Re: Please help triage issues!

Posted by Valentyn Tymofieiev <va...@google.com>.
Re: using filters to query several labels:

I created a filter [1] for various labels that refer to 'flake' and are
still open. The query should be editable by committers. The filter is
accessible by a short link http://s.apache.org/beam-flakes

There is already a filter for starter tasks[2], accessible by
http://s.apache.org/beam-starter-tasks. Filter is currently not editable
but captures current open starter issues.
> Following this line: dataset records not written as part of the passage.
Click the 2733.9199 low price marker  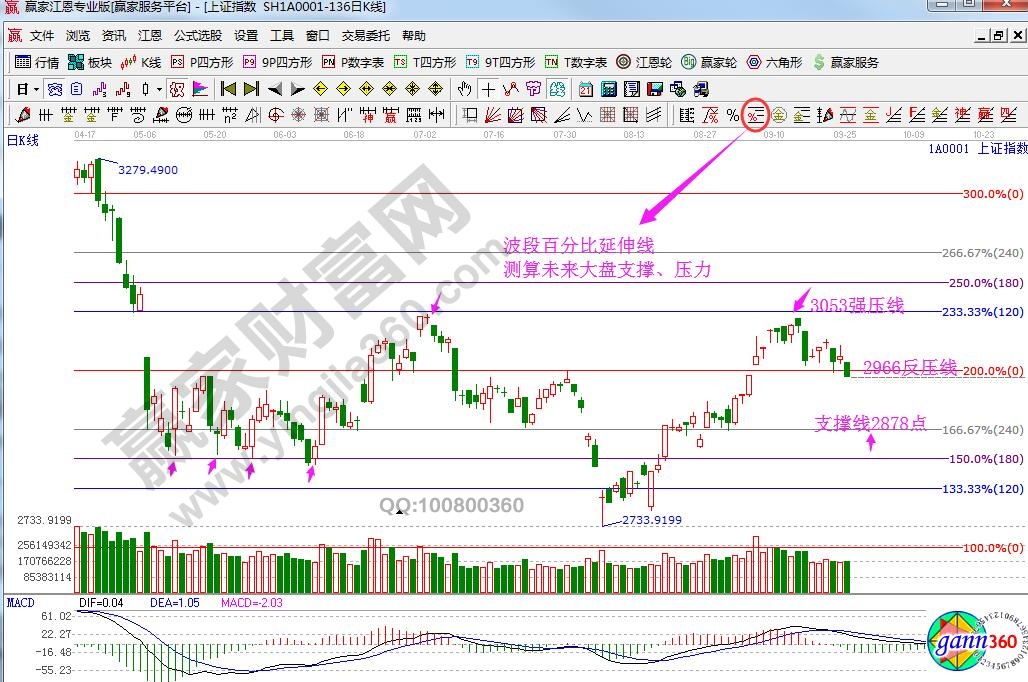[x=651, y=520]
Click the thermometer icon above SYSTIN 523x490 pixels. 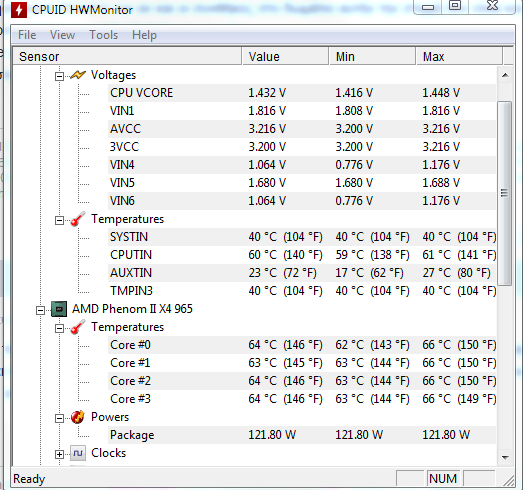78,219
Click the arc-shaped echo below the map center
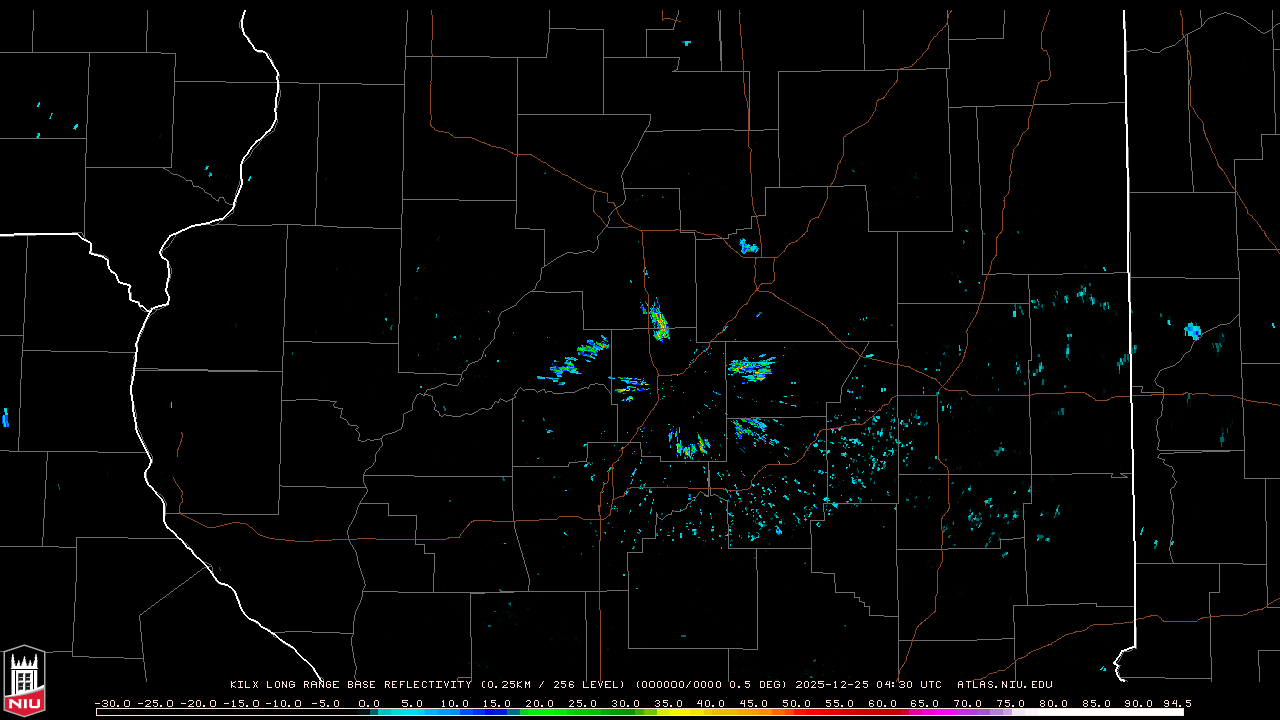1280x720 pixels. (690, 446)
There were other labels (simple,
noob, n00b, novice, Learning) not included in this filter, but
issues with these labels included one of the labels included in the query
or are fixed now.

Finding all relevant filters/hotlists is tricky: there appears to be at
least 3 different ways, each having some unique results:

- Filters with the word 'Beam' [3]
- Filters shared with 'Project' 'Beam' [4]
- Filters shared with 'Group' beam[5]

The links in 3-5 are not readily copyable from the jira URLs (I had to fish
the form IDs.).

As a best practice, perhaps we should add a word 'Beam' in the filter name,
given that the filter names are in global namespace, and make queries
editable by Beam committers. Then we could use a shortlink
http://s.apache.org/beam-filters (new link pointing to [5]) to look up
relevant filters, and modify queries as necessary.

To edit filter settings one can use a link like [6].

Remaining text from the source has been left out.